Short problem: Copy out the material below, changing each "Find the location of a particular element" to "Locate the following element" and leaving everything else unchanged.

Excerpted data:

|---|

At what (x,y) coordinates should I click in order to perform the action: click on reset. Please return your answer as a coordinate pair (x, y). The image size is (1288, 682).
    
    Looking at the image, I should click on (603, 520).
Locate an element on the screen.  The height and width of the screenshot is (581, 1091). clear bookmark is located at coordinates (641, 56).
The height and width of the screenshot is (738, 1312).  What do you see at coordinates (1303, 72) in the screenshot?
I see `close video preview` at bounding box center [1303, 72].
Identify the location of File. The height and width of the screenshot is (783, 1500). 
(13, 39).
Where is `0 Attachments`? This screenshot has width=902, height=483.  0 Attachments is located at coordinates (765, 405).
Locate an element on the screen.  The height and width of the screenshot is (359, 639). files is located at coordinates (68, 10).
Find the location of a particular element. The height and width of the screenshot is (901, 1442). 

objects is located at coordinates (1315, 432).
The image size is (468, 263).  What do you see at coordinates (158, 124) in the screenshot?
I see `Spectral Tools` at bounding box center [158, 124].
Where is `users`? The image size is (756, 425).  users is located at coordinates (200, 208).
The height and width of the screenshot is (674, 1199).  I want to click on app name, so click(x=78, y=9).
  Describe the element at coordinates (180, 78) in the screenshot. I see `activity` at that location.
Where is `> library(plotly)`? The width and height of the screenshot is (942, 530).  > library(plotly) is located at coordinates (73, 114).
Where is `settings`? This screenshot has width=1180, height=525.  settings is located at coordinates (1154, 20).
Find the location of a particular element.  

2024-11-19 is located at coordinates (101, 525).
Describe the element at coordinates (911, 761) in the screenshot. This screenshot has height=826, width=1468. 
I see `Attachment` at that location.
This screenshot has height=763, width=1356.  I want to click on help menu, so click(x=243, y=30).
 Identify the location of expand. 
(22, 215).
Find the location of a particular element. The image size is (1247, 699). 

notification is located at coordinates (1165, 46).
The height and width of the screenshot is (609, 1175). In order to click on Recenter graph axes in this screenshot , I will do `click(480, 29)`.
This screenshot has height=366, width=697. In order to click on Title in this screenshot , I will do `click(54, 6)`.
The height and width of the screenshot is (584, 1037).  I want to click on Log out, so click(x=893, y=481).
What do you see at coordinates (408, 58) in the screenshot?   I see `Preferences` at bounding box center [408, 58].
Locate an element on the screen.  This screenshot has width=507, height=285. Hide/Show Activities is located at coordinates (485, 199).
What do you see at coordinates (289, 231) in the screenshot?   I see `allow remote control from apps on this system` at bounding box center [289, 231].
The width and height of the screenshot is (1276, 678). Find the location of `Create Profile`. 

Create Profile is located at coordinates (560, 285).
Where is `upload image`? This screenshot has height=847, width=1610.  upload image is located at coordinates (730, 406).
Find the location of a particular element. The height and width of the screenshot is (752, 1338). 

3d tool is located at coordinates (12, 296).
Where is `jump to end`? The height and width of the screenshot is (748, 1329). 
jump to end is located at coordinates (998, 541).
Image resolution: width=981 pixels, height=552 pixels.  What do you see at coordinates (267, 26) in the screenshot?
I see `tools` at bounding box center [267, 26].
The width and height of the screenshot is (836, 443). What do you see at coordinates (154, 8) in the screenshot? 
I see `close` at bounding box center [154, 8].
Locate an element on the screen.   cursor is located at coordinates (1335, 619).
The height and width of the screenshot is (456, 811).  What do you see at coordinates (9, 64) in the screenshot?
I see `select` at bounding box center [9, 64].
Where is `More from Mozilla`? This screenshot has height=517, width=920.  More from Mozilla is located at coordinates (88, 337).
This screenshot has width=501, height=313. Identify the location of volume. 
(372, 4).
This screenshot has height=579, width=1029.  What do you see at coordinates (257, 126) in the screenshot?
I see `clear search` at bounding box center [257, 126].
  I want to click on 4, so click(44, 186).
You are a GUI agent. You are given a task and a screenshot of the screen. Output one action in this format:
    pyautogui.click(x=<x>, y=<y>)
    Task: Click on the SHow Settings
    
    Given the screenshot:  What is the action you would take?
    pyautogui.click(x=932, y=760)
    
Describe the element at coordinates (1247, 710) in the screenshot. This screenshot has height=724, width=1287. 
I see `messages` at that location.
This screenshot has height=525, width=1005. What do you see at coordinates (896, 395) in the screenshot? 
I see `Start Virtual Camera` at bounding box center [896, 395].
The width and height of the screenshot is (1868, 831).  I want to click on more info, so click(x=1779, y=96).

|---|

Answer to this task:
At what (x,y) coordinates should I click in order to perform the action: click on reset. Please return your answer as a coordinate pair (x, y). The image size is (1288, 682).
    
    Looking at the image, I should click on (603, 520).
Locate an element on the screen.  The height and width of the screenshot is (581, 1091). clear bookmark is located at coordinates (641, 56).
The height and width of the screenshot is (738, 1312).  What do you see at coordinates (1303, 72) in the screenshot?
I see `close video preview` at bounding box center [1303, 72].
Identify the location of File. The height and width of the screenshot is (783, 1500). 
(13, 39).
Where is `0 Attachments`? This screenshot has width=902, height=483.  0 Attachments is located at coordinates (765, 405).
Locate an element on the screen.  The height and width of the screenshot is (359, 639). files is located at coordinates (68, 10).
Locate the following element. The height and width of the screenshot is (901, 1442). 

objects is located at coordinates (1315, 432).
The image size is (468, 263).  What do you see at coordinates (158, 124) in the screenshot?
I see `Spectral Tools` at bounding box center [158, 124].
Where is `users`? The image size is (756, 425).  users is located at coordinates (200, 208).
The height and width of the screenshot is (674, 1199).  I want to click on app name, so click(x=78, y=9).
  Describe the element at coordinates (180, 78) in the screenshot. I see `activity` at that location.
Where is `> library(plotly)`? The width and height of the screenshot is (942, 530).  > library(plotly) is located at coordinates (73, 114).
Where is `settings`? This screenshot has width=1180, height=525.  settings is located at coordinates (1154, 20).
Locate the following element.  

2024-11-19 is located at coordinates (101, 525).
Describe the element at coordinates (911, 761) in the screenshot. This screenshot has height=826, width=1468. 
I see `Attachment` at that location.
This screenshot has height=763, width=1356.  I want to click on help menu, so click(x=243, y=30).
 Identify the location of expand. 
(22, 215).
Locate the following element. The image size is (1247, 699). 

notification is located at coordinates (1165, 46).
The height and width of the screenshot is (609, 1175). In order to click on Recenter graph axes in this screenshot , I will do `click(480, 29)`.
This screenshot has height=366, width=697. In order to click on Title in this screenshot , I will do `click(54, 6)`.
The height and width of the screenshot is (584, 1037).  I want to click on Log out, so click(x=893, y=481).
What do you see at coordinates (408, 58) in the screenshot?   I see `Preferences` at bounding box center [408, 58].
Locate an element on the screen.  This screenshot has width=507, height=285. Hide/Show Activities is located at coordinates (485, 199).
What do you see at coordinates (289, 231) in the screenshot?   I see `allow remote control from apps on this system` at bounding box center [289, 231].
The width and height of the screenshot is (1276, 678). Find the location of `Create Profile`. 

Create Profile is located at coordinates (560, 285).
Where is `upload image`? This screenshot has height=847, width=1610.  upload image is located at coordinates (730, 406).
Locate the following element. The height and width of the screenshot is (752, 1338). 

3d tool is located at coordinates (12, 296).
Where is `jump to end`? The height and width of the screenshot is (748, 1329). 
jump to end is located at coordinates (998, 541).
Image resolution: width=981 pixels, height=552 pixels.  What do you see at coordinates (267, 26) in the screenshot?
I see `tools` at bounding box center [267, 26].
The width and height of the screenshot is (836, 443). What do you see at coordinates (154, 8) in the screenshot? 
I see `close` at bounding box center [154, 8].
Locate an element on the screen.   cursor is located at coordinates (1335, 619).
The height and width of the screenshot is (456, 811).  What do you see at coordinates (9, 64) in the screenshot?
I see `select` at bounding box center [9, 64].
Where is `More from Mozilla`? This screenshot has height=517, width=920.  More from Mozilla is located at coordinates (88, 337).
This screenshot has width=501, height=313. Identify the location of volume. 
(372, 4).
This screenshot has height=579, width=1029.  What do you see at coordinates (257, 126) in the screenshot?
I see `clear search` at bounding box center [257, 126].
  I want to click on 4, so click(44, 186).
You are a GUI agent. You are given a task and a screenshot of the screen. Output one action in this format:
    pyautogui.click(x=<x>, y=<y>)
    Task: Click on the SHow Settings
    
    Given the screenshot:  What is the action you would take?
    pyautogui.click(x=932, y=760)
    
Describe the element at coordinates (1247, 710) in the screenshot. This screenshot has height=724, width=1287. 
I see `messages` at that location.
This screenshot has height=525, width=1005. What do you see at coordinates (896, 395) in the screenshot? 
I see `Start Virtual Camera` at bounding box center [896, 395].
The width and height of the screenshot is (1868, 831).  I want to click on more info, so click(x=1779, y=96).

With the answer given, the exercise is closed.